Foto: Andreas Burmann

HANNOVER. Die IHK Niedersachen (IHKN) hat einen neuen Präsidenten. Der Friesoyther Unternehmer Gert Stuke, Präsident der Oldenburgischen Industrie- und Handelskammer, übernimmt das Amt an der Spitze der IHKN für das Jahr 2019. Er folgt auf Helmut Streiff, Präsident der IHK Braunschweig.

„Die Digitalisierung der Wirtschaft und der Fachkräftemangel sind weiterhin die größten Herausforderungen für die Unternehmen im Land“, so Stuke.
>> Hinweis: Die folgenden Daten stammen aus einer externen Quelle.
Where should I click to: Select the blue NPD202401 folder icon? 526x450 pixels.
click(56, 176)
Als starke Stimme der Wirtschaft setze sich die IHK Niedersachsen für die Belange der rund 460.000 Mitglieder der sieben niedersächsischen IHKs gegenüber Regierung und Politik in Hannover ein. „Uns geht es um gute wirtschaftliche Rahmenbedingungen für unser Bundesland“, sagt Stuke, „Wir sind ein anerkannter Gesprächspartner der Politik in der Landeshauptstadt“. Mit Stellungnahmen, bei Parlamentarischen Abenden und vor allem in persönlichen Gesprächen bringe man die Positionen von Industrie, Handel und Dienstleistungswirtschaft zur Sprache.
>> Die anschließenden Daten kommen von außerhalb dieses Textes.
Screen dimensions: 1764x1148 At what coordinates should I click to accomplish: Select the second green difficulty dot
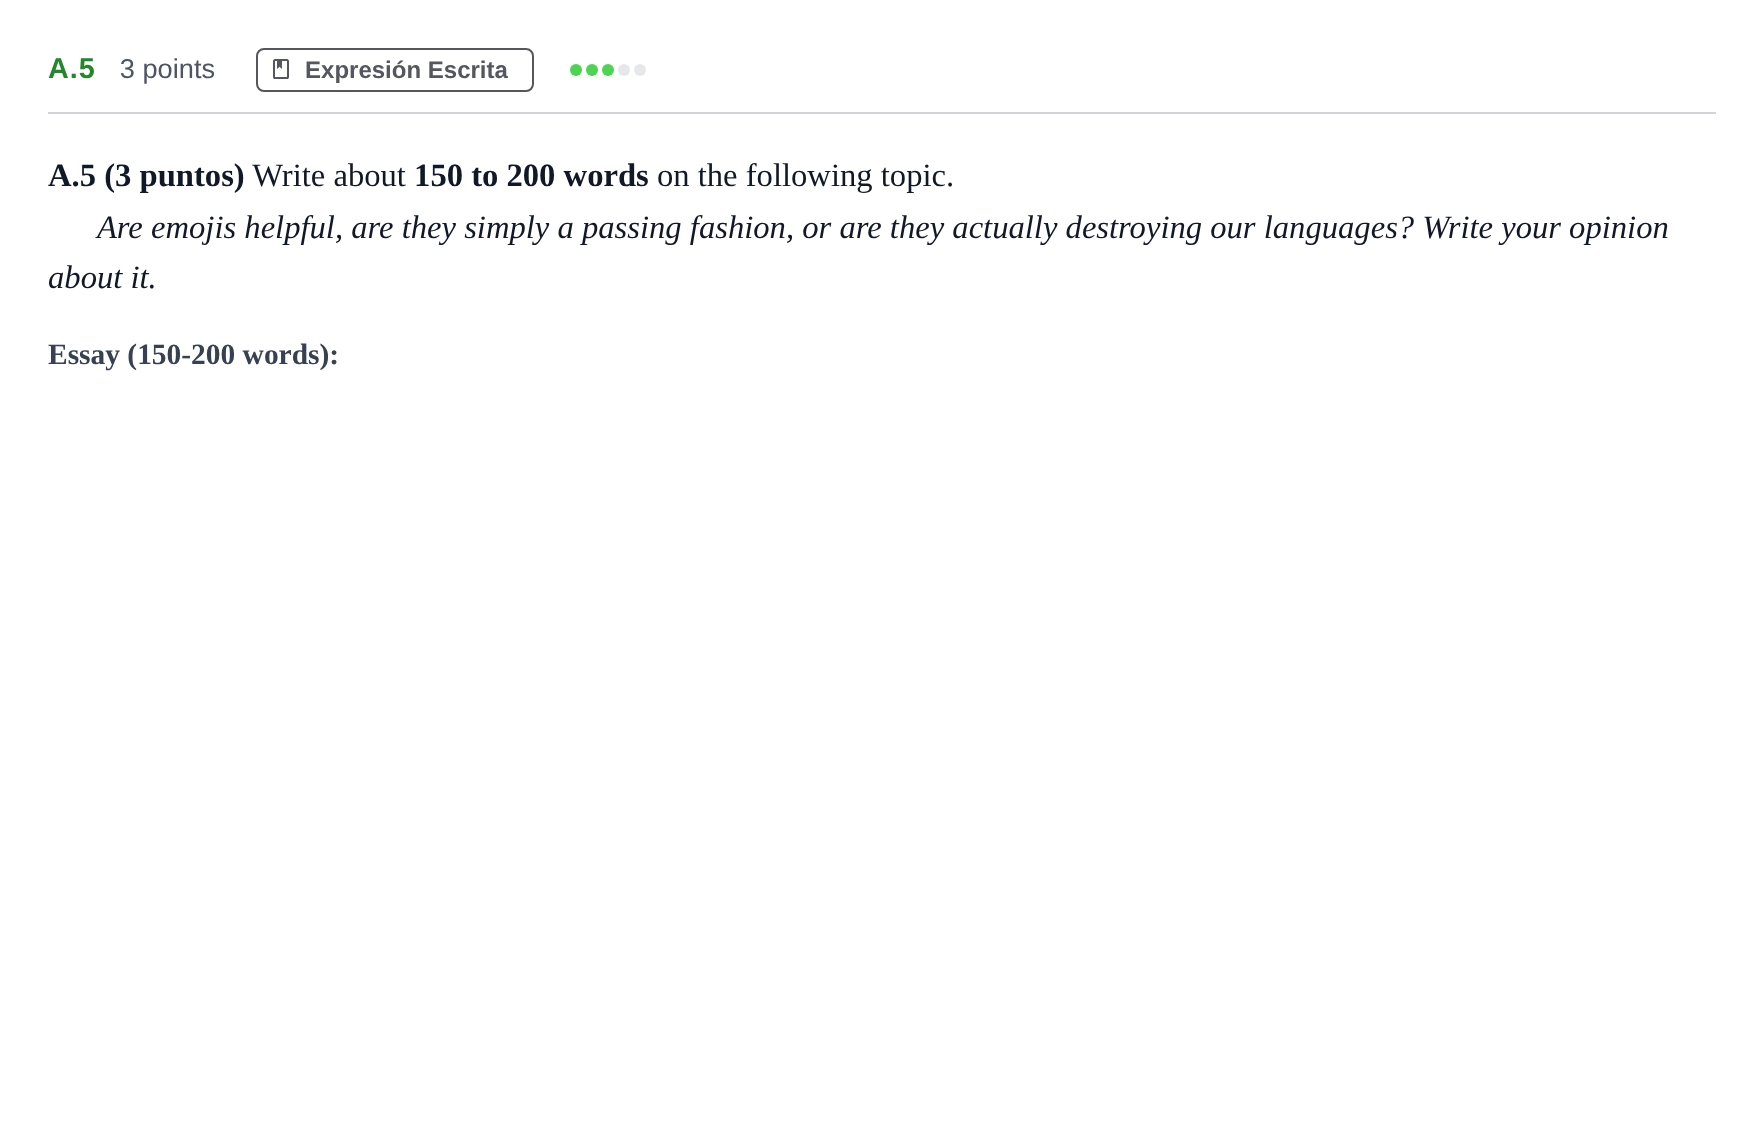pyautogui.click(x=592, y=70)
Der Ausbau der Breitband-Infrastruktur, die Einführung des flächendeckenden Mobilfunkstandards 5G, die Stärkung der Berufsausbildung sowie die Entwicklung des ländlichen Raumes führt der neue IHKN-Präsident als weitere Schwerpunkte an. Auch werde man sich weiter für den Abbau von Überregulierung einsetzen, denn die Planungs- und Genehmigungsverfahren dauerten in Niedersachsen wie in ganz Deutschland viel zu lange.